| Page excerpt |
[BEGIN]

14. Directional Derivatives and Gradients

e. Tangent and Normal, Lines and Planes to Level Sets

3. Normal Lines to Level Sets

The gradient is normal to each level set. So not only can it be used to find the tangent line to a level curve in \(\mathbb R^2\) and the tangent plane to a level surface in \(\mathbb R^3\), it can also be used to find a normal line to a level set in \(\mathbb R^2\) or \(\mathbb R^3\).

[END]

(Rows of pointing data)
[BEGIN]

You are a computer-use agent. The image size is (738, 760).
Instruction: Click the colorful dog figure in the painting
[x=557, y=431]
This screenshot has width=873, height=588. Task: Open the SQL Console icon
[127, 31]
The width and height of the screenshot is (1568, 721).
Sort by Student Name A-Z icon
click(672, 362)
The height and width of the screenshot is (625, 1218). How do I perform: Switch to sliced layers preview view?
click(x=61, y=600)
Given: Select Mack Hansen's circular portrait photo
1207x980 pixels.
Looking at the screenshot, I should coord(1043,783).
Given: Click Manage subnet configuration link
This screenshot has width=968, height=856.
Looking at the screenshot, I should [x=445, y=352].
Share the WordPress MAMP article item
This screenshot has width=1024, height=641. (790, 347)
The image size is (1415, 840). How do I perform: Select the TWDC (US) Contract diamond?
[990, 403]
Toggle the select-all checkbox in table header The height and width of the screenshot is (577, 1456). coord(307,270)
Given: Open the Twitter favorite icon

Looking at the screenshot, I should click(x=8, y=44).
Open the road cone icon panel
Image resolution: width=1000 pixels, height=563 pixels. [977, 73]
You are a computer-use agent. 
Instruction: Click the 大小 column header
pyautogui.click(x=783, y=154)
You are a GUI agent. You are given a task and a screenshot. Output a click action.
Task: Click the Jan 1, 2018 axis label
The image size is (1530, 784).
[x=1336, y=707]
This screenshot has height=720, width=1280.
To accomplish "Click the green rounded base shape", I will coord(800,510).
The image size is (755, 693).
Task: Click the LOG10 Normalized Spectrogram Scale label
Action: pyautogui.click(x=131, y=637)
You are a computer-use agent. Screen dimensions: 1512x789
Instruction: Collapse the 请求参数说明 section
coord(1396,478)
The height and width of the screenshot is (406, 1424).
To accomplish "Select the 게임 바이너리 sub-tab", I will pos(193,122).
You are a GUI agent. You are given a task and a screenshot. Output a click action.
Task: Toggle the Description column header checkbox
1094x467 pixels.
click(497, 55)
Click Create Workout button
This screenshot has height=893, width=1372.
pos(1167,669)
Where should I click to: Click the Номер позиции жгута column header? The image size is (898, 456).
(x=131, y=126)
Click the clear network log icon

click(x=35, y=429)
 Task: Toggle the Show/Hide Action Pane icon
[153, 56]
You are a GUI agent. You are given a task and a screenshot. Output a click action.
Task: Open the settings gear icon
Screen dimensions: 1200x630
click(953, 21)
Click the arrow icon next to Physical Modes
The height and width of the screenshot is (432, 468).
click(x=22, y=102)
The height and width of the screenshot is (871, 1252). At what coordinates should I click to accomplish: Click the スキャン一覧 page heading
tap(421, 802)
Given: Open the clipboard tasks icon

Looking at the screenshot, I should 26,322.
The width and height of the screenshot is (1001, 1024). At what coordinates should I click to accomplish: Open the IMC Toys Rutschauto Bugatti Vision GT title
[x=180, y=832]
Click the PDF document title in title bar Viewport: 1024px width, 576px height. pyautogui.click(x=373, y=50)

[END]

| Tasks to complete |
**1)** List every heading that appears in the calculus excerpt.
**2)** Translate the sentence "The gradient is normal to each level set." from the calculus excerpt into Spanish.
**3)** Carry on writing the calculus excerpt from the point where it ends.
The records are not needed for anything here.

| Results in order |
**1)**
14. Directional Derivatives and Gradients
e. Tangent and Normal, Lines and Planes to Level Sets
3. Normal Lines to Level Sets

**2)** El gradiente es normal a cada conjunto de nivel.

**3)**
The parametric equation of a line is \(X=P+t\vec v\) where \(P\) is a particular point, \(\vec v\) is a direction (or tangent) vector and \(X\) is a general point, either \((x,y)\) or \((x,y,z)\). For the normal line to a level set at a point \(P\), the direction vector is the normal to the level set, which in turn is the gradient vector at \(P\): \[\vec v=\vec N=\left.\vec\nabla F\right|_P\]

Find the line perpendicular to the ellipse \(\dfrac{x^2}{9}+\dfrac{y^2}{4}=2\) at the point \((3,2)\).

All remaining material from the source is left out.